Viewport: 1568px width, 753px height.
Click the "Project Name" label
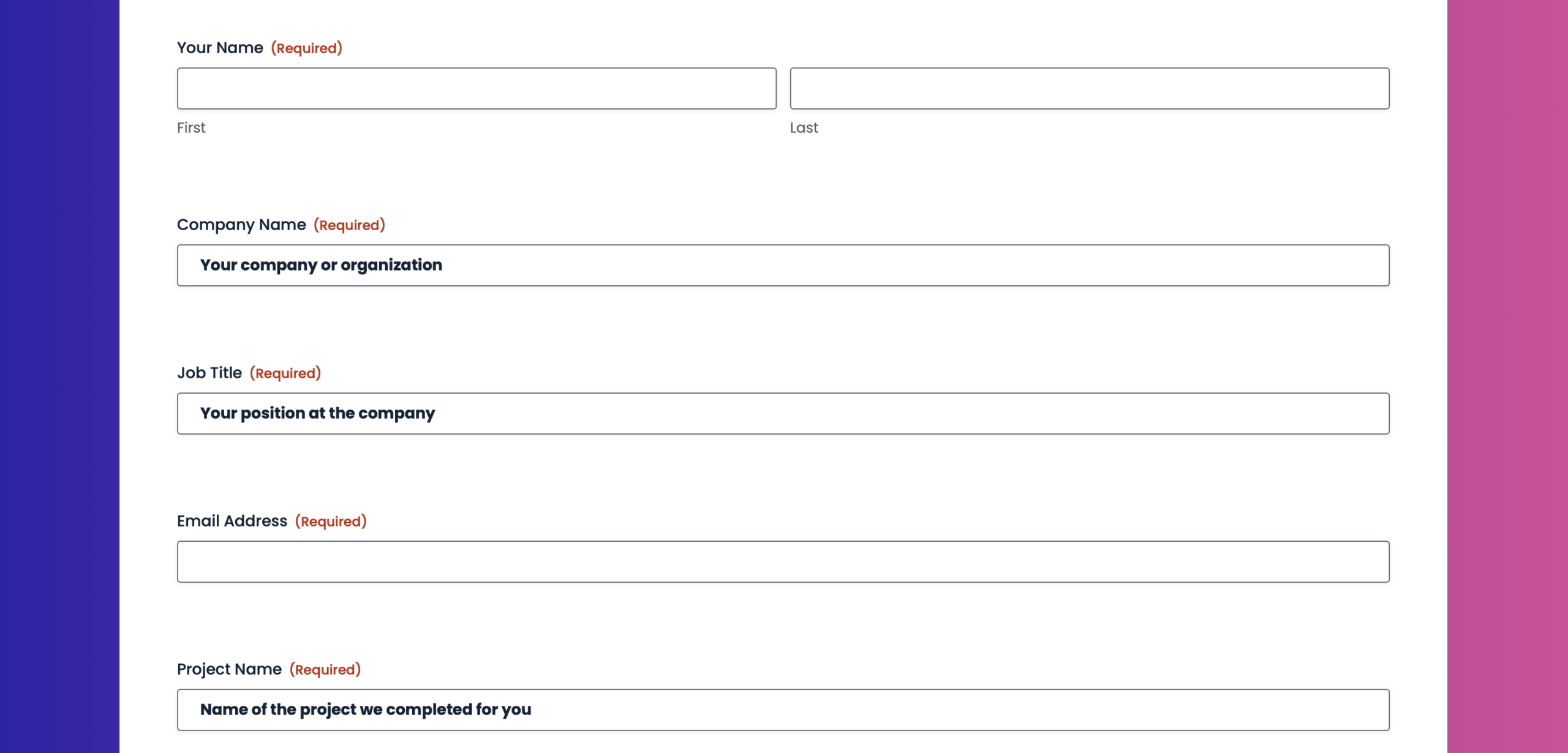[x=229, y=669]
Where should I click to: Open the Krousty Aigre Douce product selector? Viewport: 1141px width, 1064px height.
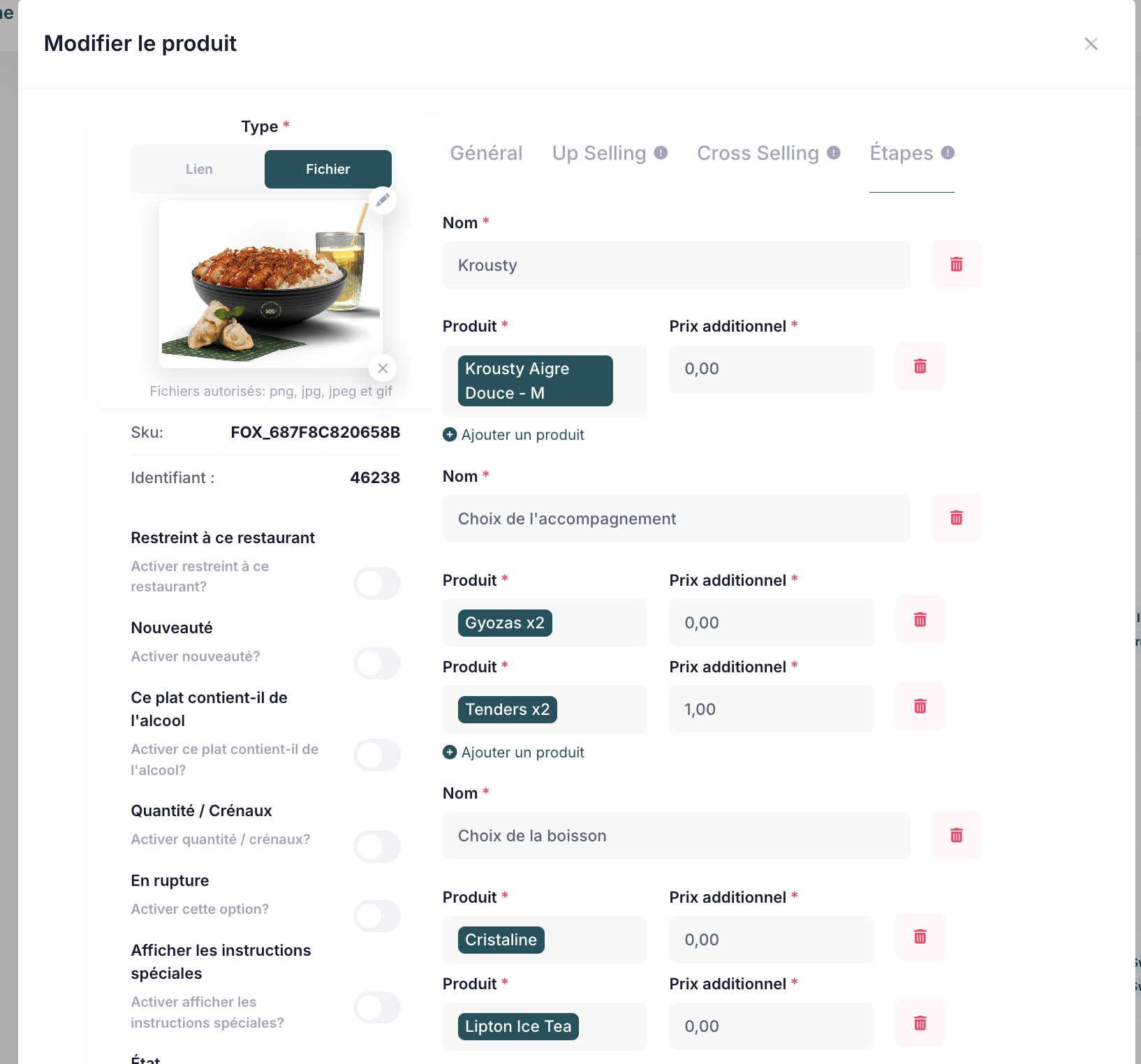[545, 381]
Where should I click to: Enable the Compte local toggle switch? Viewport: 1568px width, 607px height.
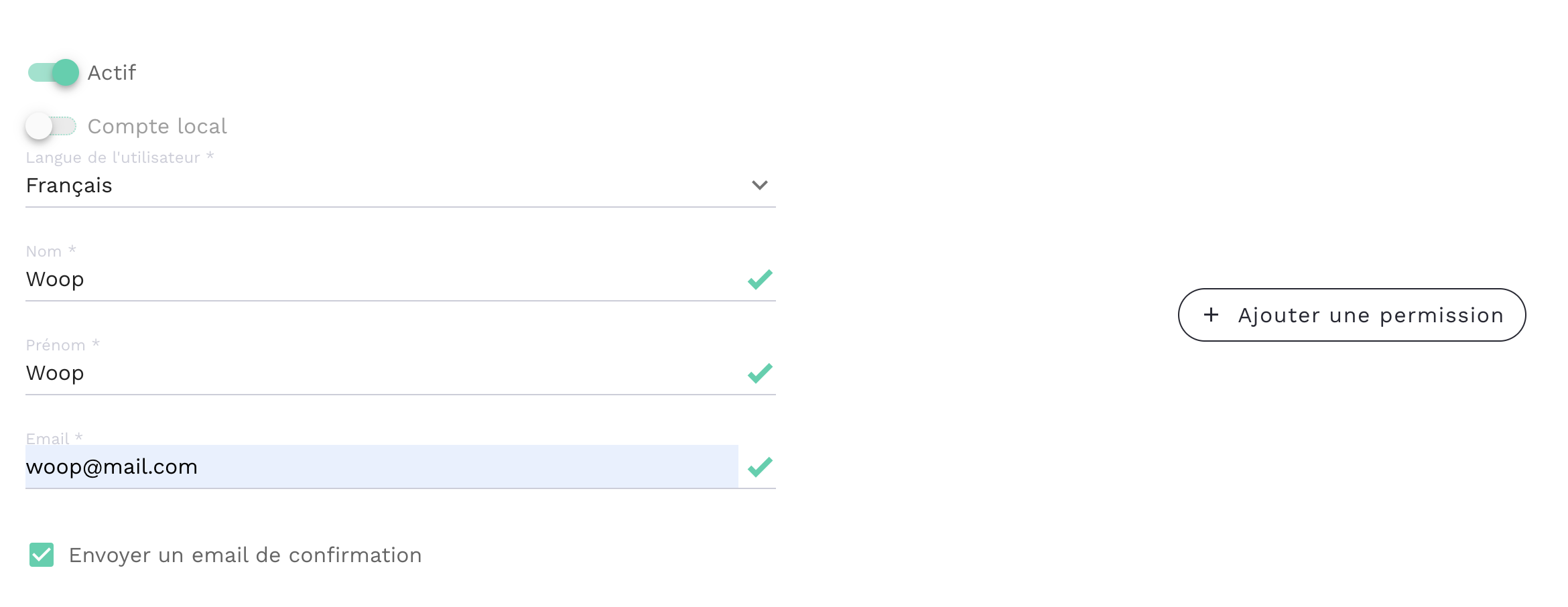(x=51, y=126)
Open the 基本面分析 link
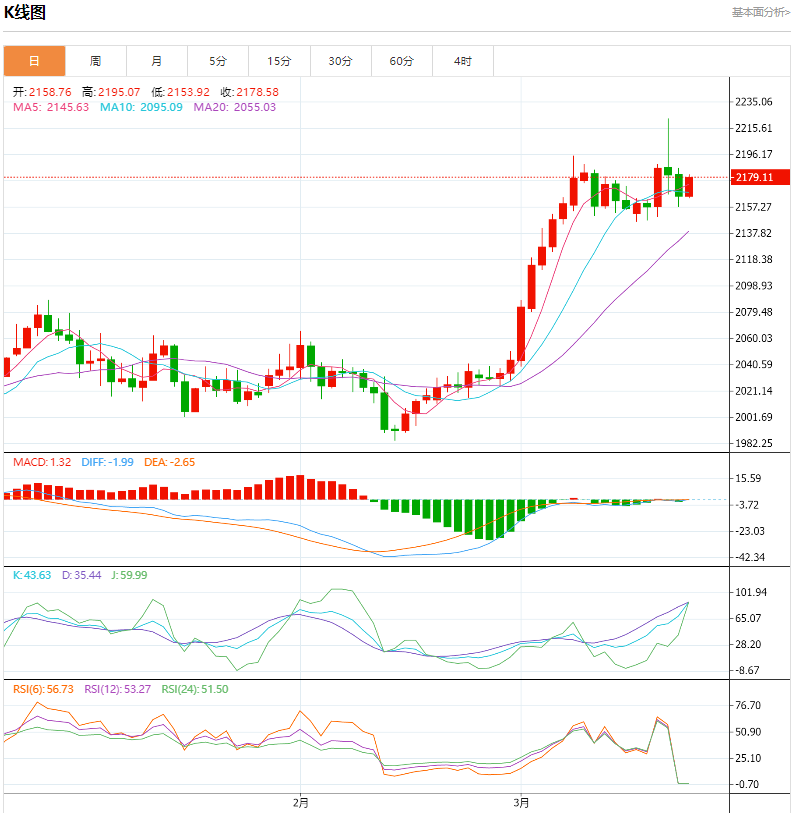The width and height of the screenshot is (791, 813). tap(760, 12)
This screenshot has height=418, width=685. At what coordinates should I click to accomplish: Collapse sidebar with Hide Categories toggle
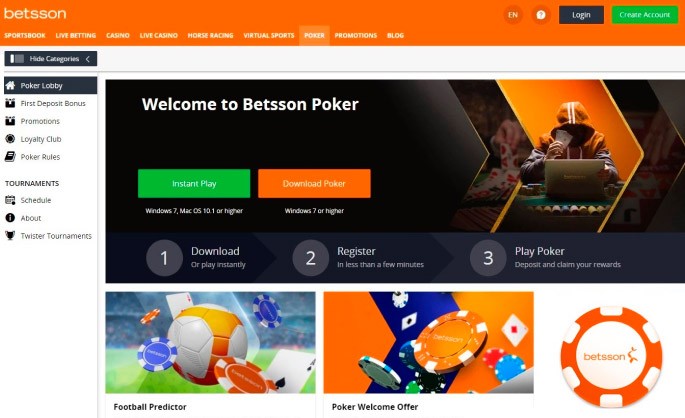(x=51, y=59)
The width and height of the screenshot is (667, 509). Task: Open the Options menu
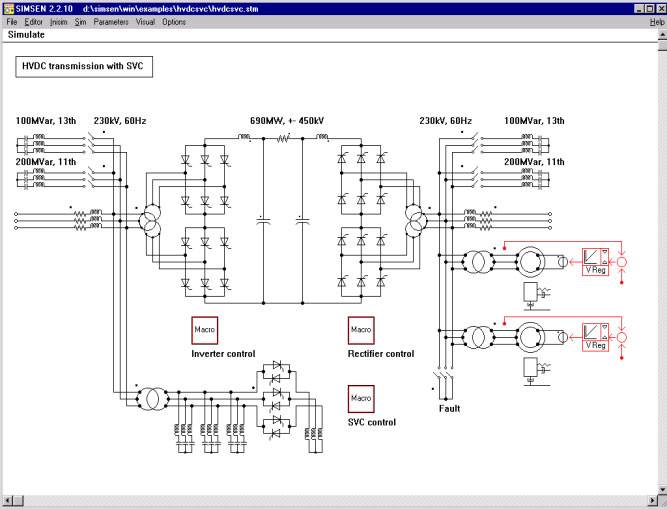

# [PROBLEM]
The answer must consist solely of the lines from the one with "This screenshot has" through the final line of the data, each reproduced exactly and with pictures omitted.

# [YOUR SOLUTION]
This screenshot has height=418, width=685. At what coordinates should I click to accomplish: Collapse sidebar with Hide Categories toggle
(x=51, y=59)
The width and height of the screenshot is (667, 509). Task: Open the Options menu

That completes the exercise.